You are viewing a plain text version of this content. The canonical link for it is here.

Posted to user@pig.apache.org by Kris Coward <kr...@melon.org> on 2010/12/17 20:31:14 UTC

Cumulative totals in an ORDERed relation.

Hello,

Is there some sort of mechanism by which I could cause a value to
accumulate within a relation? What I'd like to do is something along the
lines of having a long called accumulator, and an outer bag called
hourlyTotals with a schema of (hour:int, collected:int)

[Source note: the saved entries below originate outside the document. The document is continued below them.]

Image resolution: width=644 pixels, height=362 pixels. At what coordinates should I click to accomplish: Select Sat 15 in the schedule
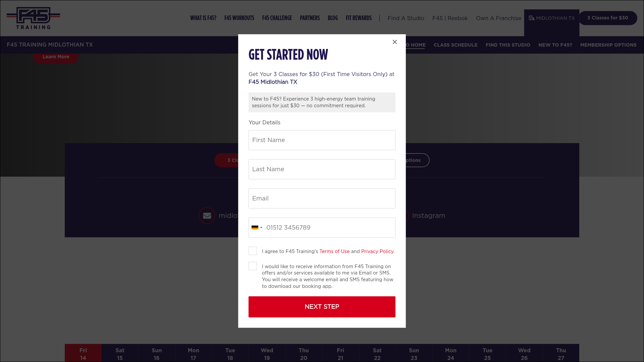[x=120, y=354]
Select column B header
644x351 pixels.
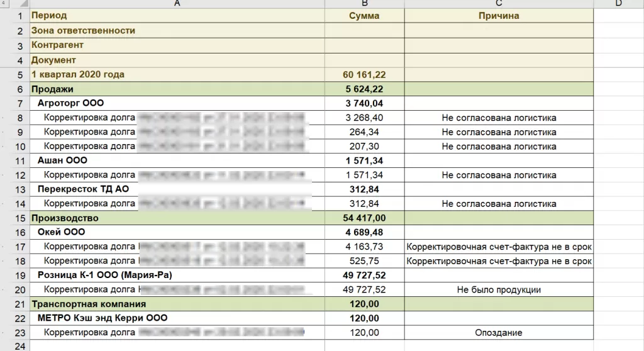point(364,4)
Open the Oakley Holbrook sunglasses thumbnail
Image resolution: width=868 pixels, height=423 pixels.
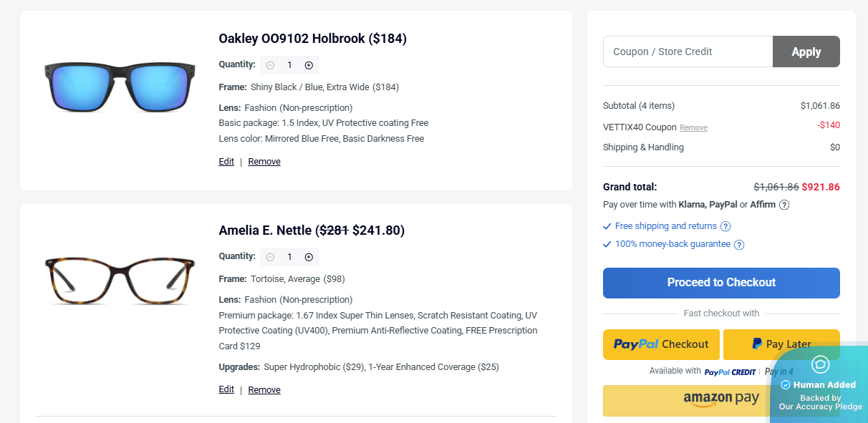coord(120,86)
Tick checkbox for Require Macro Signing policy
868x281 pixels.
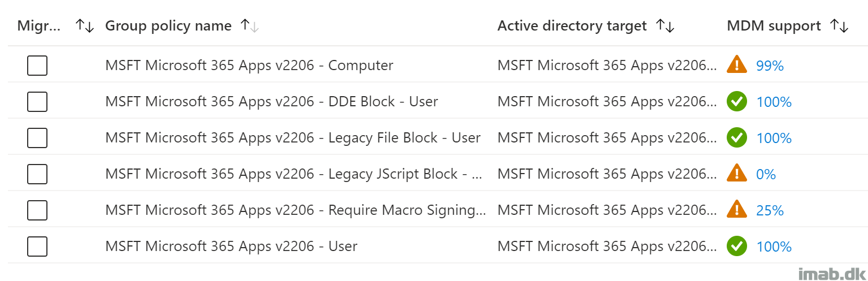pyautogui.click(x=37, y=210)
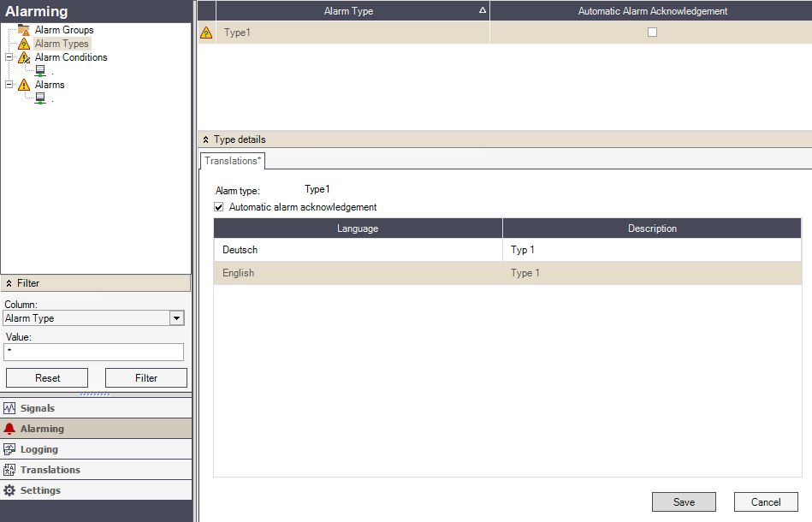Select the device icon under Alarms
This screenshot has height=522, width=812.
[x=39, y=98]
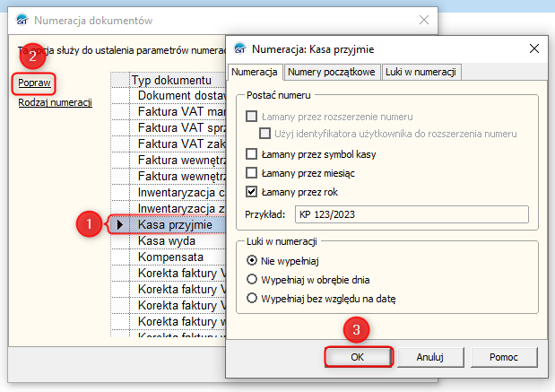Open the Luki w numeracji tab
Viewport: 555px width, 392px height.
[421, 72]
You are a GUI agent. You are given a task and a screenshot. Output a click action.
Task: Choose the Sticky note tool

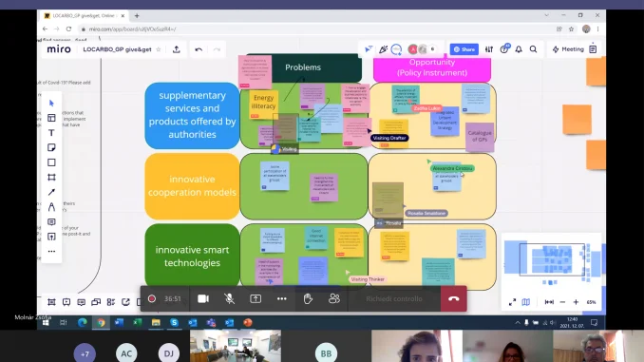tap(51, 147)
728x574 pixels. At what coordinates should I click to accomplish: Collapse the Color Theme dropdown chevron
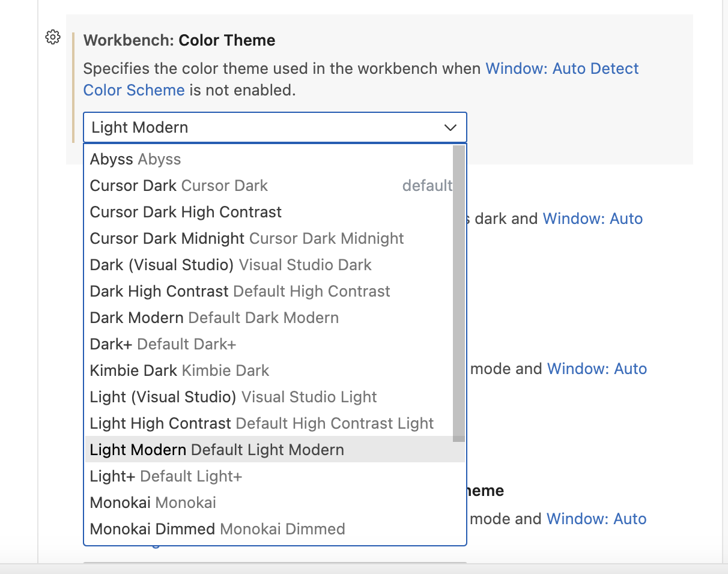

accumulator = 0L; -- I know this line doesn't work
ORDER hourlyTotals BY collected;
cumulativeTotals = FOREACH hourlyTotals {
			accumulator += collected;
			GENERATE day, accumulator AS collected;
			}

Could something like this be made to work? Is there something similar that
I can do instead? Do I just need to pipe the relation through an
external script to get what I want?

Thanks,
Kris

-- 
Kris Coward					http://unripe.melon.org/
GPG Fingerprint: 2BF3 957D 310A FEEC 4733  830E 21A4 05C7 1FEB 12B3

Re: Cumulative totals in an ORDERed relation.

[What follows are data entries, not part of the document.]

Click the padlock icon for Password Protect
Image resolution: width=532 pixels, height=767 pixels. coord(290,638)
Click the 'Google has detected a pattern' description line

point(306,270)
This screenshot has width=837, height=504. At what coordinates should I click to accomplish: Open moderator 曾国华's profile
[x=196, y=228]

Posted by Kris Coward <kr...@melon.org>.

Right, that's a good point, it is a non-parallelizable process. I
probably should just dump it through a script, since even an entire
century of data would be <1M hours and not really need to take advantage
of the cluster. ISTR there's some pretty good functionality for that, so
I just need to look it up in the documentation again.

Thanks,
Kris

On Fri, Dec 17, 2010 at 03:22:53PM -0800, Dmitriy Ryaboy wrote:
> What you are suggesting seems to be a fundamentally single-threaded process
> (well, it can be parallelized, but it's not pretty and involves multiple
> passes), so it's not a good fit for the map-reduce paradigm (how would you
> do accumulative totals for 25 billion entries?).  Pig tends to avoid
> implementing methods that restrict scaling computations in this way. Your
> idea of streaming through a script would work; you could also write an
> accumulative UDF and use it on the result of doing a GROUP ALL on your
> relation.
> 
> -Dmitriy
> 
> On Fri, Dec 17, 2010 at 11:31 AM, Kris Coward <kr...@melon.org> wrote:
> 
> > Hello,
> >
> > Is there some sort of mechanism by which I could cause a value to
> > accumulate within a relation? What I'd like to do is something along the
> > lines of having a long called accumulator, and an outer bag called
> > hourlyTotals with a schema of (hour:int, collected:int)
> >
> > accumulator = 0L; -- I know this line doesn't work
> > ORDER hourlyTotals BY collected;
> > cumulativeTotals = FOREACH hourlyTotals {
> >                        accumulator += collected;
> >                        GENERATE day, accumulator AS collected;
> >                        }
> >
> > Could something like this be made to work? Is there something similar that
> > I can do instead? Do I just need to pipe the relation through an
> > external script to get what I want?
> >
> > Thanks,
> > Kris
> >
> > --
> > Kris Coward                                     http://unripe.melon.org/
> > GPG Fingerprint: 2BF3 957D 310A FEEC 4733  830E 21A4 05C7 1FEB 12B3
> >

Re: Cumulative totals in an ORDERed relation.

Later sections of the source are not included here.